Odontuya is more than just a conscientious doctor – she’s also largely responsible for Mongolia’s rapid progress in palliative care. Spurred by her own father’s traumatic death from cancer, she’s made it her life’s work to campaign for better treatment for people with incurable illnesses. And it’s working.


The treatment Tumurbat and his family are receiving is a long way from what Odontuya was taught when she trained to be a doctor in the late 1970s. Growing up in Mongolia’s socialist years, when the country was a satellite state of the Soviet Union, she studied in what was then Leningrad. She speaks fluent Russian. It was excellent tuition, she says, “but we were told simply to treat patients, not to treat them as people. There was no compassion.”

The way her father died changed her outlook forever. He was diagnosed with lung cancer the same year she began her studies in Russia, and in Mongolia’s health system at the time he was effectively condemned to a painful death. Not only did palliative care not exist, but it was impossible to get hold of morphine or other opioid-based painkillers.

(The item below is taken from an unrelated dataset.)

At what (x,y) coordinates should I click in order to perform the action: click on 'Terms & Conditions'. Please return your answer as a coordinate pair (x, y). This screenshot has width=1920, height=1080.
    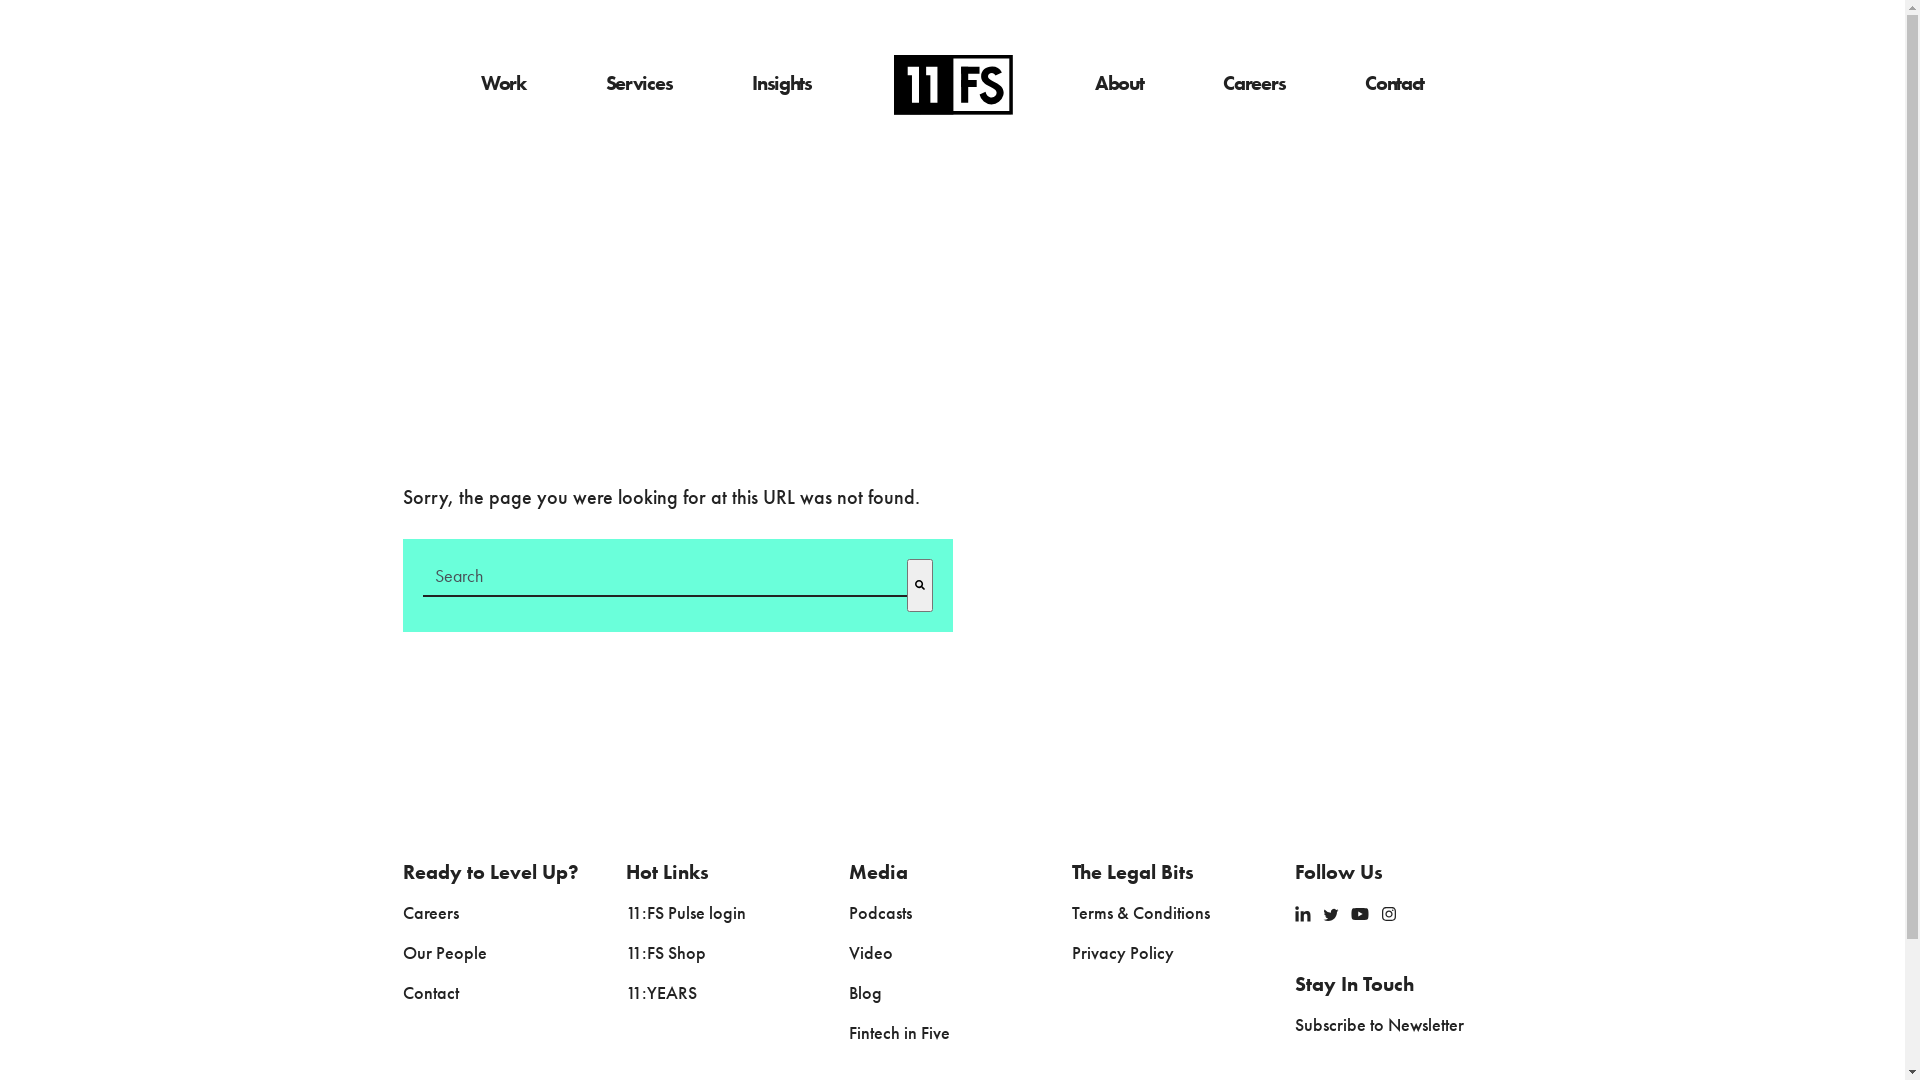
    Looking at the image, I should click on (1141, 914).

Less than a decade later, her mother-in-law was struck down by liver cancer, and Odontuya says she too died in extreme distress. What she calls the “psychological pain” of witnessing a loved one in such a state affected everyone in her family, she says.

It was a trauma that many more families have gone through since, because of a steady increase in cancers nationwide over the past two decades, especially liver cancer. The underlying cause was Mongolia’s already high incidence of hepatitis ­– dubbed a “silent” hepatitis epidemic by the World Health Organization – which was exacerbated by frequent needle sharing in the poorly resourced socialist health-care system.

Government policies made things worse, according to Odontuya and other doctors I speak to, by handing out free vodka. In the economic turmoil that followed Mongolia’s independence (after the collapse of the Soviet Union in 1991), the authorities were forced to introduce food rationing. But one thing they had plenty of was vodka, and they added it to every ration. “Each family got two bottles a week,” says Odontuya, shaking her head. “It was a very stupid policy.”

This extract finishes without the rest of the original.